▶ TEXT BLOCK
━━━

As advances are made in the understanding of how HDL functions in the kidneys, it is becoming increasingly clear that its role is much more complex than simply helping to reduce cholesterol levels.
Low levels of HDL have long been linked to lower risks for cardiovascular disease. A closer look reveals the specific type of HDL particle is what matters most, with certain particles activating detrimental pathways that can promote kidney damage.
A recently published review in the journal Pediatric Nephrology of the role kidneys play in HDL metabolism especially targets the main HDL protein, apolipoprotein AI (apoAI), and outlines how it can provide both positive and negative effects.
“This review outlines the idea that aside from albumin, filtered apoAI is a bioactive molecule that alters the phenotype of renal parenchymal cells, e.g., proliferation, synthesis of inflammatory/profibrotic factors that promote tubulointerstitial fibrosis,” said Valentina Kon, M.D., Margaret T. and H. Laird Smith Chair and professor of Pediatrics in Pediatric Nephrology at Vanderbilt University Medical Center.

━━━

▶ DATASET RECORDS
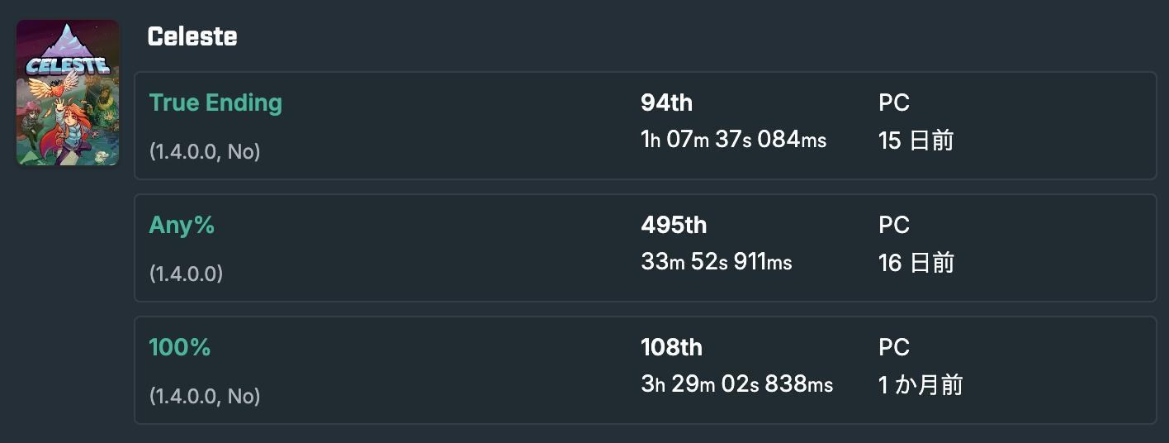Click PC platform in True Ending row
Image resolution: width=1169 pixels, height=443 pixels.
(894, 102)
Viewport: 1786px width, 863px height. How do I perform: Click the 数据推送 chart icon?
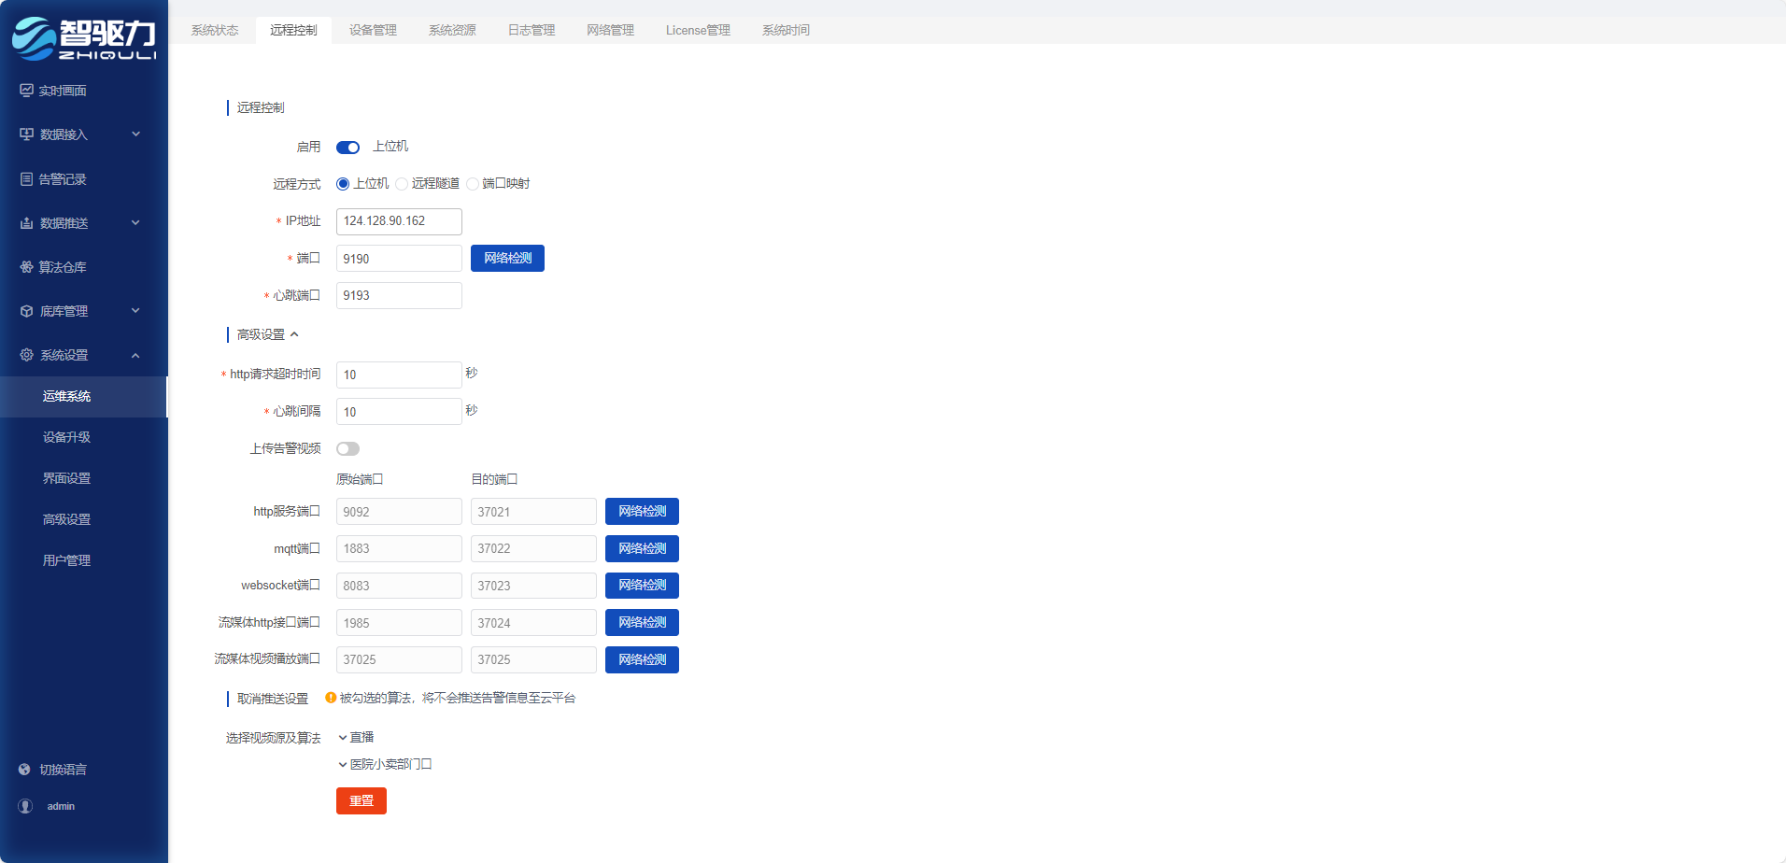[x=26, y=223]
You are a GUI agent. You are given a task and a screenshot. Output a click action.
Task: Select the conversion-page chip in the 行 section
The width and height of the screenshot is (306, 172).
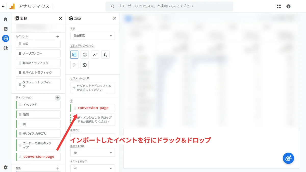point(92,108)
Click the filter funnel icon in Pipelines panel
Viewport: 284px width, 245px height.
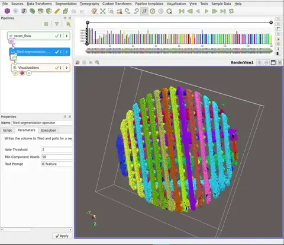pyautogui.click(x=57, y=24)
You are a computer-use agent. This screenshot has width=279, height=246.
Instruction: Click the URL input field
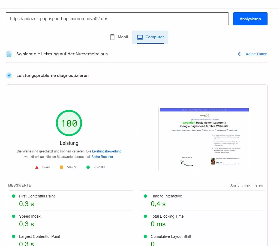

━━━

▶ DESCRIPTION OF THE TASK
Copy the passage of the HDL and kidney text above word for word, starting at "A recently published" and ending at "and negative effects.".

▶ REPLY
A recently published review in the journal Pediatric Nephrology of the role kidneys play in HDL metabolism especially targets the main HDL protein, apolipoprotein AI (apoAI), and outlines how it can provide both positive and negative effects.